Beneath the surface is where the real story lives. Headlines, viral clips, social chatter, and quarterly numbers show only the tip; underneath lie the forces that shape public life—motives, systems, identities, and the quiet routines of every day. Looking deeper is not mysticism; it is a practical method that links facts to understanding and understanding to action.

Two often-flattened examples make the point. Colonial history is more than a timeline; it is how borders, extractive logics, and “customary” categories were frozen into today’s institutions. Cultural identity is not a label; it is a living negotiation of dignity and belonging at home, in school, at work, and on the street. The responsible stance is empathy with discipline—holding complexity without drowning in it.

“When politics is expensive and powerful, it attracts coercion over ideas, drives experts away, depresses turnout, and shortens horizons.”

Going beneath appearances means asking four questions: Why? How? What if? And, crucially, what am I missing? These pull us from symptoms to causes and keep us humble about the limits of what we know. The “Iceberg of Ignorance” is a warning, not a rebuke: weak signals rarely reach the top, so leaders must build better listening systems and admit that most decisions are made with partial information.

Start with yourself. Seek honest feedback, especially from those who bear the cost of your choices. Watch the small behaviours that reveal true priorities. Tolerate discomfort—hidden flaws are rarely flattering. After major actions, ask why, how, and what if; run after-action reviews; and normalise constructive challenges so learning compounds.

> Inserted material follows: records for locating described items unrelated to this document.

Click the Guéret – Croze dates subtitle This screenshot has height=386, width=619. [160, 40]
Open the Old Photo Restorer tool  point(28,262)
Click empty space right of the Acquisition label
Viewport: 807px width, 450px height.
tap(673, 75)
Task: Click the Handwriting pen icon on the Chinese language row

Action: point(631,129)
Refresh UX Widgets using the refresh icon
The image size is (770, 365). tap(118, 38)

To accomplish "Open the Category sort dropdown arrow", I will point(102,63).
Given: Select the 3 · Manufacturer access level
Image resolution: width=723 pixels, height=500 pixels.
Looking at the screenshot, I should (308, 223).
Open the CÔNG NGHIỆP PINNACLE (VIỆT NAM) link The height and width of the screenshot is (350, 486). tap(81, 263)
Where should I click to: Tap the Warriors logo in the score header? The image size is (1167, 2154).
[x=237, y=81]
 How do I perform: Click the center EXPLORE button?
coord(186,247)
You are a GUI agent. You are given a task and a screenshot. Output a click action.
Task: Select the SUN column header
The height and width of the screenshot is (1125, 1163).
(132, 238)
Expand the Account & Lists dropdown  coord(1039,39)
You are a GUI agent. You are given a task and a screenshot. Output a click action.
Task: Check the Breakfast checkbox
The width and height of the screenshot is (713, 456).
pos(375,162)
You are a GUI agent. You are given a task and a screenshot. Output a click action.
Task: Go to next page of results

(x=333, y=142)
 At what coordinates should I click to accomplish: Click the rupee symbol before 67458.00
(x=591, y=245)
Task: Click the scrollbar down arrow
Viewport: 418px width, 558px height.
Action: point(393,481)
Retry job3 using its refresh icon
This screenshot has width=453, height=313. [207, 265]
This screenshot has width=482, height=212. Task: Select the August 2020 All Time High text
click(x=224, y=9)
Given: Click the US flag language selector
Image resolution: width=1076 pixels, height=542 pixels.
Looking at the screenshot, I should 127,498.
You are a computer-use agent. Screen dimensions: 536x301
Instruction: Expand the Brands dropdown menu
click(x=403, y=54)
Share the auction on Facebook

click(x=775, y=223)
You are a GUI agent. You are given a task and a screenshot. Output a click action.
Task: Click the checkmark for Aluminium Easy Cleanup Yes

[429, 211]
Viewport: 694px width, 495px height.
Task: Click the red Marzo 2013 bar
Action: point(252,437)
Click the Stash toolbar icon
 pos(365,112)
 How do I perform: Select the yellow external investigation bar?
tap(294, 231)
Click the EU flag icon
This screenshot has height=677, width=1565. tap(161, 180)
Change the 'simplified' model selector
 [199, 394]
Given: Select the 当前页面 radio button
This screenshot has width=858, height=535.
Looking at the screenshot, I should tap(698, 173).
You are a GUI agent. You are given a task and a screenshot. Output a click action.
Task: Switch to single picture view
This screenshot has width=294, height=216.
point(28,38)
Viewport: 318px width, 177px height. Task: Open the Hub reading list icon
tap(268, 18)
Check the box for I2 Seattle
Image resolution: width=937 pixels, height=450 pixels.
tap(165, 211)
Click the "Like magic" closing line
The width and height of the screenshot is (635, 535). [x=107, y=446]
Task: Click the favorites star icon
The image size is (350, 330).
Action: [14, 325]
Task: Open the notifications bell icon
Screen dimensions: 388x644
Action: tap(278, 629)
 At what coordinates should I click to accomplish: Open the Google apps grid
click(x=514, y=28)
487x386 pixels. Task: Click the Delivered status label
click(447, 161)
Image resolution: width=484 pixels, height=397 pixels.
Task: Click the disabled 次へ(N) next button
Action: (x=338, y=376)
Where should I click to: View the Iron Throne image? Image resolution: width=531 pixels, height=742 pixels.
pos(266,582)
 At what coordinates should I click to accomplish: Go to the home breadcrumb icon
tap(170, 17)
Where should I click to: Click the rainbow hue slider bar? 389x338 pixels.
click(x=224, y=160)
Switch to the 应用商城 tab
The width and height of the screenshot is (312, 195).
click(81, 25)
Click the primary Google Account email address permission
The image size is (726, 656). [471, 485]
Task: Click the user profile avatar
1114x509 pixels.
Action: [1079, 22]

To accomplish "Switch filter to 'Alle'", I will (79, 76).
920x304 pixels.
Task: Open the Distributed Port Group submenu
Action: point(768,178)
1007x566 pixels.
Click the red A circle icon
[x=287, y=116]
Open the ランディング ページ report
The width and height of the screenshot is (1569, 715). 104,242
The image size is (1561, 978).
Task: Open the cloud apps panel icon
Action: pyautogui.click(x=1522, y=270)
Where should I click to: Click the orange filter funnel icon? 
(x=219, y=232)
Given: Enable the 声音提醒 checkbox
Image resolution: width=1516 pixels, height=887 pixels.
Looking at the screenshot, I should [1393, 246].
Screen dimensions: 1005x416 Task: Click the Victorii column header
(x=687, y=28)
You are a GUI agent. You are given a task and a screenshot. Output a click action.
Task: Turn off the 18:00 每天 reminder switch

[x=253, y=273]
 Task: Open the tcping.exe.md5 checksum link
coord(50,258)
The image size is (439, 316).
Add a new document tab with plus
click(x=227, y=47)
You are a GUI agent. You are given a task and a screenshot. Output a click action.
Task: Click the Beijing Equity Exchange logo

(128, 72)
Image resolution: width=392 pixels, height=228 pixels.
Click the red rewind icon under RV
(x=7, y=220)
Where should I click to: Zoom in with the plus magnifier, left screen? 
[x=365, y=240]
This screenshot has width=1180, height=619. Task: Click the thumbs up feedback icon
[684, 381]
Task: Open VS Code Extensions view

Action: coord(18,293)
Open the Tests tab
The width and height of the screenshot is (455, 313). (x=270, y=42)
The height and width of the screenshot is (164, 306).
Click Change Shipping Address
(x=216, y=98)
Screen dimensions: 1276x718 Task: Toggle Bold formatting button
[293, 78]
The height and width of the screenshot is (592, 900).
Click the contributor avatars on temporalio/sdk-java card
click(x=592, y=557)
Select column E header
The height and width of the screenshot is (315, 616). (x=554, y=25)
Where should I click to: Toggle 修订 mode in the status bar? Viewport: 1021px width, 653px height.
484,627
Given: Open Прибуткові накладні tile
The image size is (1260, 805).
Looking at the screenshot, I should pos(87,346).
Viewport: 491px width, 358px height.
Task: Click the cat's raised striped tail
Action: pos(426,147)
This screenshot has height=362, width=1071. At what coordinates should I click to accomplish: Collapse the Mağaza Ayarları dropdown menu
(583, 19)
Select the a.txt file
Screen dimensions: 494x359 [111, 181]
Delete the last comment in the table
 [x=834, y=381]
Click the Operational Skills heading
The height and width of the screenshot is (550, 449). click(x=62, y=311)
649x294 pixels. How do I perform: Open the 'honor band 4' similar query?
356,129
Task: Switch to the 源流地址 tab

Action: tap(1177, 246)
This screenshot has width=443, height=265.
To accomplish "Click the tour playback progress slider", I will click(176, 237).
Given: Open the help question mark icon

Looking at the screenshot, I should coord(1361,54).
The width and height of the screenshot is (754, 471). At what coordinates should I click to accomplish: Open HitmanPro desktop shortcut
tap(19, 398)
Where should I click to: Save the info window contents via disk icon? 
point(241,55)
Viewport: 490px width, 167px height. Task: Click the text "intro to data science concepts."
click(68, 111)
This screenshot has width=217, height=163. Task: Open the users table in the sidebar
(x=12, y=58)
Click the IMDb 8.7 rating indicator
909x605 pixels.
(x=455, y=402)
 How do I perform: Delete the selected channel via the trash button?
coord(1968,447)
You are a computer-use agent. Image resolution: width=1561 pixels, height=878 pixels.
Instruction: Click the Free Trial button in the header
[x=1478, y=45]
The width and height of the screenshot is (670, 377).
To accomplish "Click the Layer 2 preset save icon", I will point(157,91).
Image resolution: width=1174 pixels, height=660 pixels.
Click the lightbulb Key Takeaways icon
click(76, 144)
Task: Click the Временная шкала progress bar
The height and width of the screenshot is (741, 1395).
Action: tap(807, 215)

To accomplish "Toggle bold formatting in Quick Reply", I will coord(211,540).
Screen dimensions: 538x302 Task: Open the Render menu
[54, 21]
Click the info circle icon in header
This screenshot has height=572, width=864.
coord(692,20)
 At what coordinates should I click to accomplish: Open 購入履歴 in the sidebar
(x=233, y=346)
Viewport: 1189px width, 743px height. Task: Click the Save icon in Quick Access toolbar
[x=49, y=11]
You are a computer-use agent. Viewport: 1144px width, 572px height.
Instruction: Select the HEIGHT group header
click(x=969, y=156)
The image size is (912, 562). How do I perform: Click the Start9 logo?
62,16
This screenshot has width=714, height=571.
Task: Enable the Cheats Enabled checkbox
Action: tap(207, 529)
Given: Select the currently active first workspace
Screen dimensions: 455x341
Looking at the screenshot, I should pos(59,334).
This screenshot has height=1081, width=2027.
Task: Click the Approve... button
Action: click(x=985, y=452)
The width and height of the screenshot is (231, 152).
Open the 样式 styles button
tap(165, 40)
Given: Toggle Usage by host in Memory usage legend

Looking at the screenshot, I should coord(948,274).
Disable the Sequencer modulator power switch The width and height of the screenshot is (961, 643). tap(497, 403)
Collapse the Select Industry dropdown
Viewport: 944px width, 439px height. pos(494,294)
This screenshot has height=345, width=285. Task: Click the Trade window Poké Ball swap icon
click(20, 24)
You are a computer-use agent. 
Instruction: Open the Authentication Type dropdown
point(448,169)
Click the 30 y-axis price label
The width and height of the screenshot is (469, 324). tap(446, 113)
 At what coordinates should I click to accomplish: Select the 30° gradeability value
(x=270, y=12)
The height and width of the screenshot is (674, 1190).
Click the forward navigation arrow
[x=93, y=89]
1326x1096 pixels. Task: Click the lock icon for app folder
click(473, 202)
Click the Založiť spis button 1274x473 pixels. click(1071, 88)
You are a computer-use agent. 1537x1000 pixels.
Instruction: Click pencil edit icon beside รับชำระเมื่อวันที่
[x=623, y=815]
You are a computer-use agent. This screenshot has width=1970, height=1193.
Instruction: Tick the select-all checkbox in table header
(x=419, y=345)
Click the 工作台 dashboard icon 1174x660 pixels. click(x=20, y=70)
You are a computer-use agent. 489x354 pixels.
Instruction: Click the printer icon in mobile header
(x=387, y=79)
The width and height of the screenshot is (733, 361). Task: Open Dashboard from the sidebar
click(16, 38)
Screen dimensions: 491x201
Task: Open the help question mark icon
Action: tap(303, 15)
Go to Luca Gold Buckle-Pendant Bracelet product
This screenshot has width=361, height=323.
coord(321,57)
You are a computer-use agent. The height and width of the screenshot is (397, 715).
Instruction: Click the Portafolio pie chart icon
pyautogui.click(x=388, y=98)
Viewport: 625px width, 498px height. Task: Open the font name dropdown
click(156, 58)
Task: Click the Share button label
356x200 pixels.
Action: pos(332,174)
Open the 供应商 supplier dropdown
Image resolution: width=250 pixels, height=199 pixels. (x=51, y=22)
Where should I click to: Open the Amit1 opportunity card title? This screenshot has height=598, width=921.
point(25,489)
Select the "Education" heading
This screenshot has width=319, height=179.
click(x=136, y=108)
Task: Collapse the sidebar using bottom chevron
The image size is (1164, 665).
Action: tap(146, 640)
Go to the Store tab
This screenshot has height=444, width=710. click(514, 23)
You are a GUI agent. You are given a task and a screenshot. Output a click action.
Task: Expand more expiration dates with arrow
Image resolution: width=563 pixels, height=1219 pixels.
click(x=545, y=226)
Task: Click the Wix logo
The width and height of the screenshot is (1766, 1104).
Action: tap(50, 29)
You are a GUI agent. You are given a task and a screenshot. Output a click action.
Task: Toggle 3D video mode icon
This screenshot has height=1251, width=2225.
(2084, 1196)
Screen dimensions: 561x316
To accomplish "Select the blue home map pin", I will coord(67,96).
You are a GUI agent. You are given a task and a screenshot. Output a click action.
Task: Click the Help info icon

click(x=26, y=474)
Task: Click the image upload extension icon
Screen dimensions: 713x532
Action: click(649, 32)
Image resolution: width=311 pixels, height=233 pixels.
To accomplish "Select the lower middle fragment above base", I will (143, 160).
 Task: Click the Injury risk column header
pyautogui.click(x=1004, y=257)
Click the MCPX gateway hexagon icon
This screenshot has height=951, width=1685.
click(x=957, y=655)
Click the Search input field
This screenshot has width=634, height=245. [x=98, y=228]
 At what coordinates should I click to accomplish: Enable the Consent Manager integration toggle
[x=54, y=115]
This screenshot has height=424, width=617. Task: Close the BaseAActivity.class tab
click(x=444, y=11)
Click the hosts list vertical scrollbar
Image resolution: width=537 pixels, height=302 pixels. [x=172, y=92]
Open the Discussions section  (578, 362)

Applied to Nigeria’s political economy, surface numbers for 2025 look hopeful—growth near 3.9 percent in the first half, healthy reserves above $42bn, and a current-account surplus around 6.1 percent of GDP, with projections inching toward 4.2 percent in 2025 and 4.4 percent by 2027. Yet daily life tells a harsher truth: food now costs roughly five times its 2019 level, forcing families to downgrade diets and stretch coping strategies.

Headline inflation eased to about 20 percent in August 2025, and interest rates are edging down, but the shock of 2023–24 still bites hardest where most income goes to food.

Corruption is not a few bad actors; it is a system. Nigeria’s 2024 CPI score of 26/100 (140th of 180) mirrors entrenched patterns—manipulated contracting, regulatory capture, and the tight bond between political finance and state resources. Unless we change who gets selected, how money moves, and how rules are enforced, the loop will replay.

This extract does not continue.